BBC News reports on the issue of privacy in the context of cloud computing. We’ve discussed the privacy implications before, and the ACLU of Northern California has released an issue paper, “Cloud Computing: Storm Warning for Privacy?” Canadian Privacy Commissioner Jennifer Stoddart has announced a public consultation “on the privacy issues related to cloud computing practices and their implications for individuals, organizations, and businesses.”
Fifteen years ago people carried their documents around on floppy discs, then many people switched to memory sticks, and now a few are turning to the cloud.
Cloud computing means the ability to access, change and interact with data on any platform with a net connection, including on smartphones. […]
But there are concerns that storing personal data on a server somewhere in cyberspace could pose a major threat to the privacy of individuals. […]
Mike Elgan from Computerworld.com warned users against being too trusting.
“Services say give us all your data and use the applications from the internet, and don’t worry about anything, we’ll take care of the security. It’s a value proposition based on you trusting the provider,” he said.

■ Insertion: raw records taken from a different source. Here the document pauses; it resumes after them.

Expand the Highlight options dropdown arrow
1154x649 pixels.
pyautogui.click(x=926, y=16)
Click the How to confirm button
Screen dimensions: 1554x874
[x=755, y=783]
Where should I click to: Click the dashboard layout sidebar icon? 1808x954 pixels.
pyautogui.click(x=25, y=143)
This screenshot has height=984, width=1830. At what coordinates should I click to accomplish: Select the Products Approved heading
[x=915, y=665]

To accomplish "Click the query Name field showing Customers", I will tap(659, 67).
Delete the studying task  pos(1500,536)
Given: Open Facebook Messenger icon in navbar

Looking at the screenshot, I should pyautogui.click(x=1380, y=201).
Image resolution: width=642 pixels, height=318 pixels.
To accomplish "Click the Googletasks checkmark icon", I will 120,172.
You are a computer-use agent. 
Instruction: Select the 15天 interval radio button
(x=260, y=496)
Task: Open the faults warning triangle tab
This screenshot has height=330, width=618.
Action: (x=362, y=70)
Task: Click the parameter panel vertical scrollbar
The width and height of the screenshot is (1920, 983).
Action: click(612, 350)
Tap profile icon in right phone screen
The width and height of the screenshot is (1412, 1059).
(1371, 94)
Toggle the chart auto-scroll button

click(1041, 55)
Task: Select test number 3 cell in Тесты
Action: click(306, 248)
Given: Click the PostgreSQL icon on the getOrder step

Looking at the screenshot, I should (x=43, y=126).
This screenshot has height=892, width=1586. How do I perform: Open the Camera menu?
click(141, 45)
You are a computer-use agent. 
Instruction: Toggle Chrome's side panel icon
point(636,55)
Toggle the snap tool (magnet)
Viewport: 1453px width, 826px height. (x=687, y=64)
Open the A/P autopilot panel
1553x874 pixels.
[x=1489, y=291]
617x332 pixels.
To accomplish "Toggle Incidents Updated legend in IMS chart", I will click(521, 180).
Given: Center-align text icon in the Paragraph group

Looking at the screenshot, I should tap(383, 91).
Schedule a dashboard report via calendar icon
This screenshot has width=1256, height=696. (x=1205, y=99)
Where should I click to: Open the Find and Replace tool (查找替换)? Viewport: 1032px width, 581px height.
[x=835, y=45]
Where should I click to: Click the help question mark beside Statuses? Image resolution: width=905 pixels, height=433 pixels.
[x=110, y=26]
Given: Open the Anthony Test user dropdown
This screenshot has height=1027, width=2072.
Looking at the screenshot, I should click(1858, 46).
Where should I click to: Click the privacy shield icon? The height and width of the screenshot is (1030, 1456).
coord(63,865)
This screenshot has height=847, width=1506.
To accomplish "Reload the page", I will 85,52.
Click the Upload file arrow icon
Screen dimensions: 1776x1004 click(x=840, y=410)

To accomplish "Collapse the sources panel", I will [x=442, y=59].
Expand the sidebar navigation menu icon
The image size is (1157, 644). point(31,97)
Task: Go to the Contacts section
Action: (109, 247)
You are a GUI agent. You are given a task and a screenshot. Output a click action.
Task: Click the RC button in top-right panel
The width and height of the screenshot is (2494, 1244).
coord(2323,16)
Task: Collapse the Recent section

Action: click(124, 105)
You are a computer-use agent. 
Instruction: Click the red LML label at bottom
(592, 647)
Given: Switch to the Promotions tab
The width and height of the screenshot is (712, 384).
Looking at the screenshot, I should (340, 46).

“What we’ve learned recently is that no matter how trustworthy the provider is, it’s never as secure or bullet proof as you might think it is,” he added. […]
[S]ome services do not synchronise data to personal computers and are based solely in the cloud.
An internet connection failure, or infrastructure downtime, is enough to cut people off from their files on these systems. […]
Not relying on the cloud entirely is one concern, but critics advise students to ponder on the physical location of their work, issues over ownership, and the rising fees for accessing it.